The Revolutionary Communist Group – for an anti-imperialist movement in Britain

The arrogance of George Monbiot

Overweening self-regard appears to be one quality essential to becoming a Guardian columnist and George Monbiot, who has written for many years for The Guardian newspaper on environmental and climate change issues, is no exception.  ‘For most of my adult life’ he writes in an article on 25 April, ‘I have railed against “corporate capitalism”, “consumer capitalism” and “crony capitalism”. It took me along time to see that the problem is not the adjective but the noun.’ Does this mean that his Damascene conversion has put him on the side of socialism? By no means; part of the reason he says it has taken him so many decades to arrive at his conclusions (he started writing for The Guardian in the 1990s) ‘was that I could see no alternative: unlike some anti-capitalists I have never been an enthusiast for state communism’ adding sniffily ‘I was also inhibited by its religious status.’

 ‘State communism’ is an oxymoron: communism is by definition the period when in Marx’s words, the state has withered away – it no longer exists as an instrument of class oppression. Anyone with a rudimentary knowledge of Marxism would know this. Clearly Monbiot doesn’t, or doesn’t want to. Describing support for ‘state communism’ as a religion is a sentiment that would not be out of place in the Daily Mail or The Telegraph. It reveals the extent to which The Guardian’s standards have fallen. Monbiot’s intellectual idleness casually rejects the Soviet experience of the past and the Cuban experience of the present. Of course the Soviet Union was interested in ‘generating economic growth’: it had inherited an appalling situation of economic destruction at the end of the civil war in 1920-21; it had already been invaded by the western imperialist powers which were to use their economic power for the next 70 years to undermine Soviet development. The Soviet Union’s struggle to develop the productivity of labour in order to defend itself against imperialist aggression both economic and military undoubtedly led to some awful eco-destruction. But unlike capitalism, this was not intrinsic to the system, as Cuba has amply demonstrated since.

While Monbiot has pondered over the precise character of capitalism, his attempts to persuade us that he was at any rate a radical have repeatedly fallen flat:

  • In 2007, he wrote in The Guardian that ‘I believe Iran is trying to acquire the bomb’ at time when 16 US intelligence agencies said it wasn’t. 
  • Four years later, in October 2011, he thought of the NATO onslaught on Libya that ‘I feel the right thing has been happening for all the wrong reasons’. After more than seven years of economic and social disaster for the Libyan people, he has not told us whether he still feels the ‘right thing’ was done.
  • Journalist Jonathan Cook noted that Less than 48 hours after a chemical attack on Idlib in Syria, ‘Monbiot was tweeting that the evidence appeared to show Assad was responsible, while suggesting that anyone who doubted the Syrian regime’s role was likely driven by nefarious motives.
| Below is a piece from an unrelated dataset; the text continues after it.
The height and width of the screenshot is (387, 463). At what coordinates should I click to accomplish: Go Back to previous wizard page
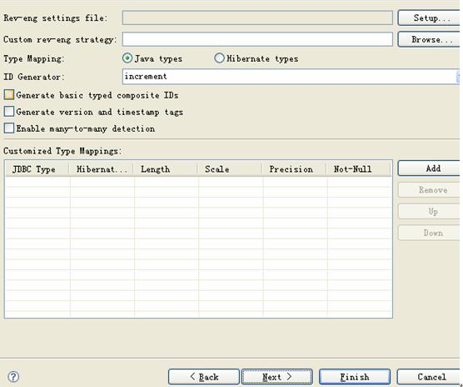[x=204, y=377]

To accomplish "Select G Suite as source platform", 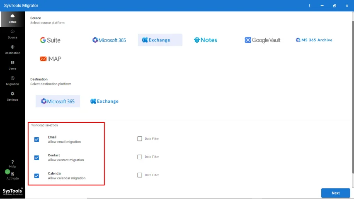I will point(50,40).
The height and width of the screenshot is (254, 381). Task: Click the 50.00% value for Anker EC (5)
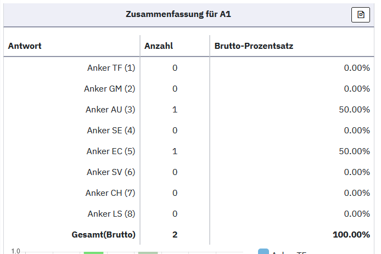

A day later, he was “99%” sure Assad’s government was responsible. Trump’s illegal attack on Syria, he said, was only “symbolic” – a symbolic war crime, presumably – and would allow Assad to “carry on as before”. Did he mean Trump needed to launch more than a symbolic attack?’ Cook described later how Monbiot vilified Noam Chomsky and John Pilger as ‘genocide deniers and belittlers’ because they refused to accept the imperialist narrative on Syria.

Even nearly 20 years ago in May 2000 he was trashing the anti-capitalist Reclaim the Streets (RTS) movement, supporting a police attack on its activists on May Day, and describing it as made up of ‘incoherent vigilantes’ who were a ‘threat to the environmental and social justice movements’ and claiming that ‘non-violent direct action …is not a direct attempt to change the world through physical action, but a graphic and symbolic means of drawing attention to neglected issues, capturing hearts and minds through political theatre’ (see FRFI155, June/July 2000). Such a sentiment would now not be out of place in the cosy middle class world of Extinction Rebellion’s leadership.

Monbiot asks ‘So what would a better system looks like?’ and says ‘I don’t have a complete answer, and I don’t believe any one person does.’ Maybe not, but collectively, nine million Cubans do.  Their meetings and discussions created a Constitution which requires the state to ‘promote the conservation of the environment and the fight against climate change, which threatens the survival of the human species’. That such thinking also resulted in the re-insertion of the goal of ‘advancing toward a communist society’ demonstrates a level of political consciousness that the climate change movement must emulate if it is to make real progress. The Cubans are creating an alternative, but Monbiot’s arrogant and blinkered views prevent him from noticing it.